Bardzo mi się podoba teza „Arshavin = drugi Henry”. Henry’ego zwykłem porównywać do najlepszych francuskich kurtyzan: bez względu na to, jak wielki byś nie był (Liv’pool, ManU) on i tak zrobi Ci dobrze (czyt. strzeli). Arshavin zdaje się w naturalny sposób zapełniać wielką pustkę po Thierrym. Też biega niby to po skrzydle, by w ułamku sekund znaleźć się gdzieś w środku. Jego prędkość, a przede wszystkim odejście od przeciwnika są oszałamiające (vide: ostatnia bramka). Tak jak Henry, nie boi się uderzać praktycznie z każdej pozycji.
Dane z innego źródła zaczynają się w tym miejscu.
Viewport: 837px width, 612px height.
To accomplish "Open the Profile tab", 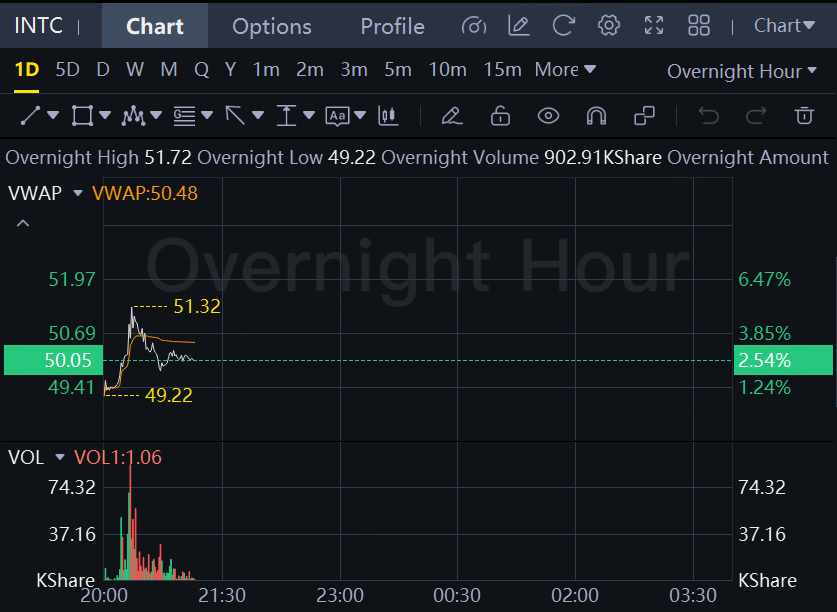I will pos(392,26).
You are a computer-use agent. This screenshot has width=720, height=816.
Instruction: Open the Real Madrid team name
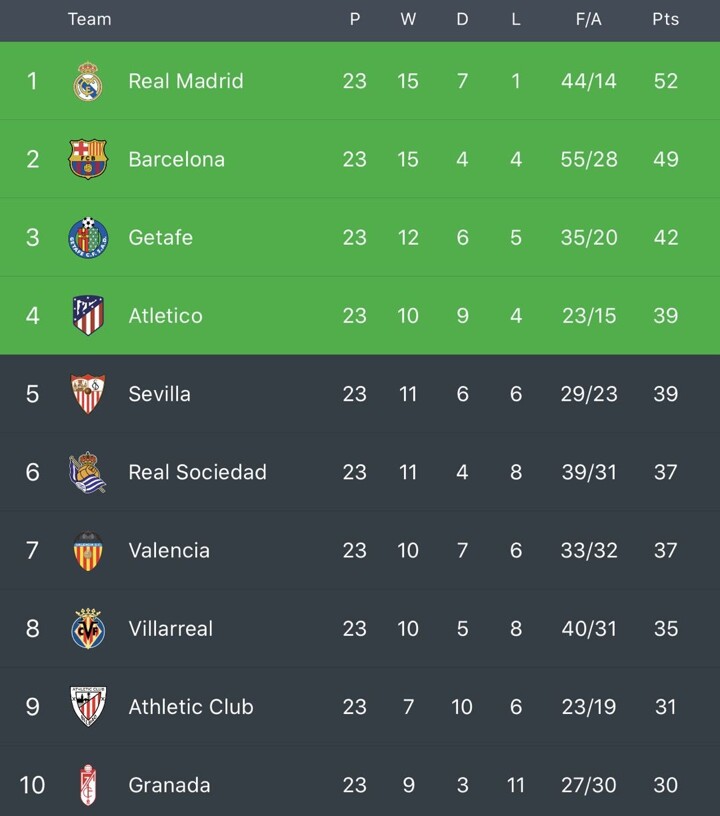tap(186, 81)
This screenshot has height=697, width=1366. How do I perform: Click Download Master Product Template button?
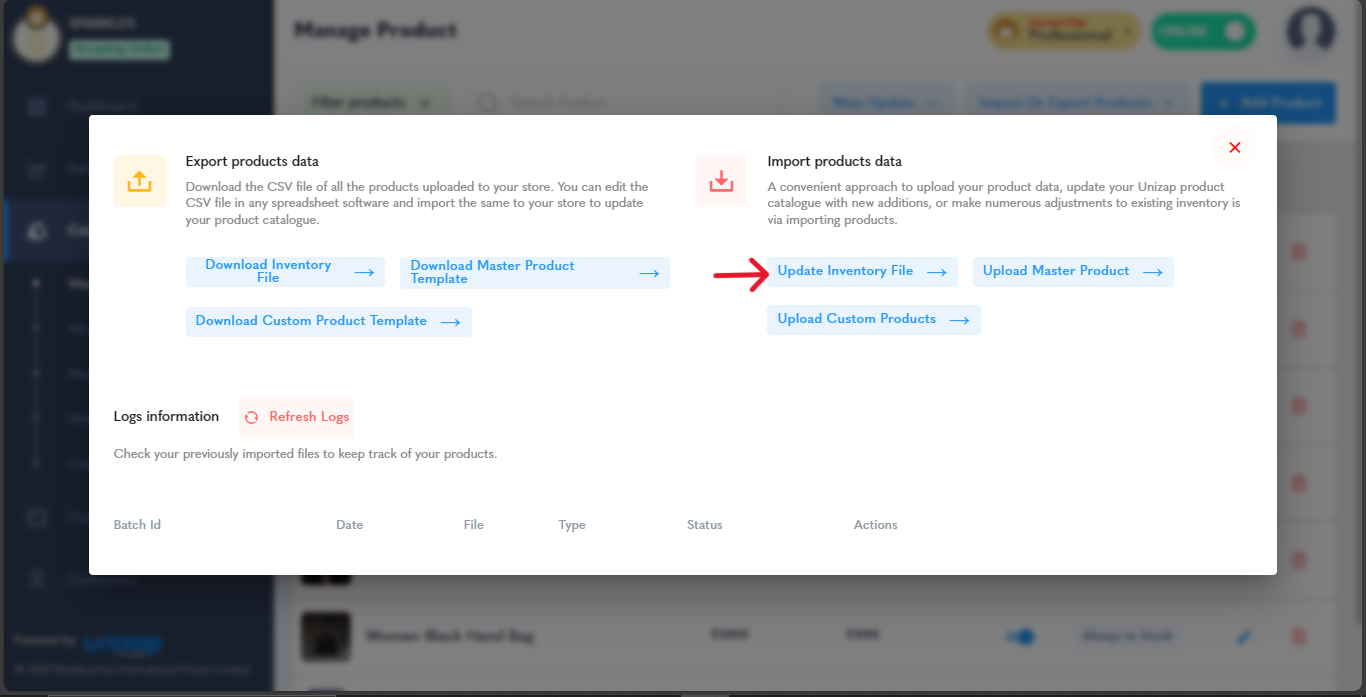[535, 273]
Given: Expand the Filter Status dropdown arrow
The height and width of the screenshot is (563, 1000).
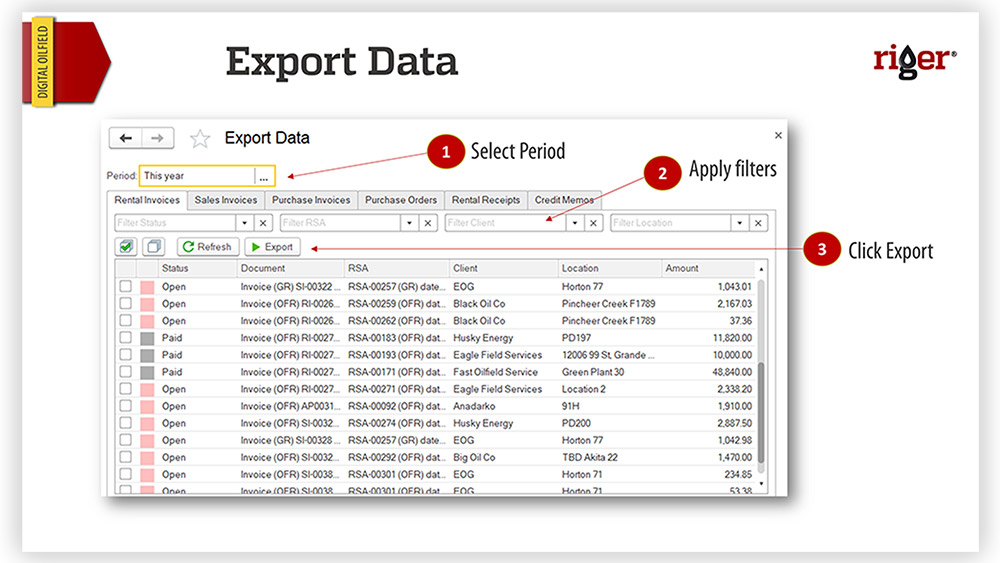Looking at the screenshot, I should (245, 223).
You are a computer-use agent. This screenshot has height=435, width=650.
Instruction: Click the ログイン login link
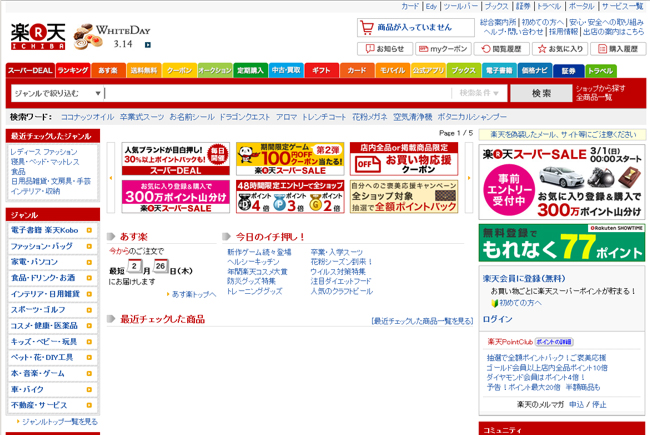pyautogui.click(x=497, y=319)
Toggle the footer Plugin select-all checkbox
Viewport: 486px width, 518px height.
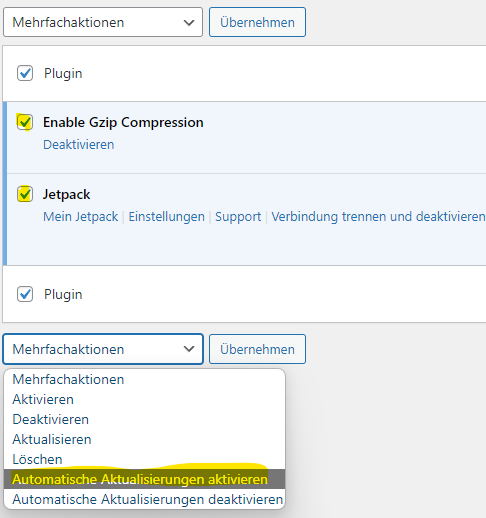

Na dodatek cieszy się grą jak małe dziecko, a czy to nie cecha niezbędna geniuszowi?
Czy mówimy o tym samym Henrym, który przez lata krytykowany był za to, że w starciu z wielkimi rywalami bywa przeważnie niezbyt aktywny?
Dokładnie o tym samym. Choć może źle to ująłem. Przemyślałem sprawę i chyba „następca” będzie lepszym określeniem niż „drugi”. Wydaje mi się, że Arshavin oprócz wspomnianej radości ma w sobie dużo większe pokłady pokory niż Thierry.
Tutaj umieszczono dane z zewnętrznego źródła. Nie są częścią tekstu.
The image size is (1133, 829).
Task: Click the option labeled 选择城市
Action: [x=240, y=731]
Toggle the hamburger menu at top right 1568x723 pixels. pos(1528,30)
Pamiętam jak Nick Hornby w „Futbolowej gorączce” opisywał początki swojej miłości do Arsenalu, kiedy zakochał się w drużynie która wygrala 1-0 po problematycznym karnym. Tydzień później obejrzał Tottenham strzelający 5 bramek i zupełnie nie zrobiło to na nim wrażenia. Rozumiem, że wszyscy piszący tutaj chcieli by aby obrońców w ogóle nie było, a drużyny strzelały regularnie po 10 bramek. No więc ja do takich kibiców nie należę. Chętnie siedział bym na stadionie i tak jak w NBA krzyczał „DEFENCE, DEFENCE”. Liczę na to, że MU zagra z Arsenalem dobrze przede wszystkim w obronie. Dopiero w takim meczu Arsenal może pokazać ile jest wart. Aha, rozumiem, że od wczoraj lubimy Premiership za dziurawe obrony…
No nie, dziurawa obrona nas irytuje. Imponuje natomiast (nie od wczoraj) tempo gry, zaangażowanie, walka do końca, piękne gole, zwroty akcji, dramaturgia, wpisująca się w scenariusz zwrotów i dramaturgii całego sezonu. I imponują bohaterowie indywidualni: Arszawin z czterema golami już po kilku miesiącach w klubie trafiający do jego legendy, polski bramkarz podnoszący się po fatalnym meczu i pokazujący charakter, ale też i izraelski superrezerwowy, który jak kiedyś Solskjaer nigdy nie zawodził, gdy się na niego stawiało. Supermecz, chociaż oba kluby powinny gruntownie przebudować defensywy zaczynając od boków.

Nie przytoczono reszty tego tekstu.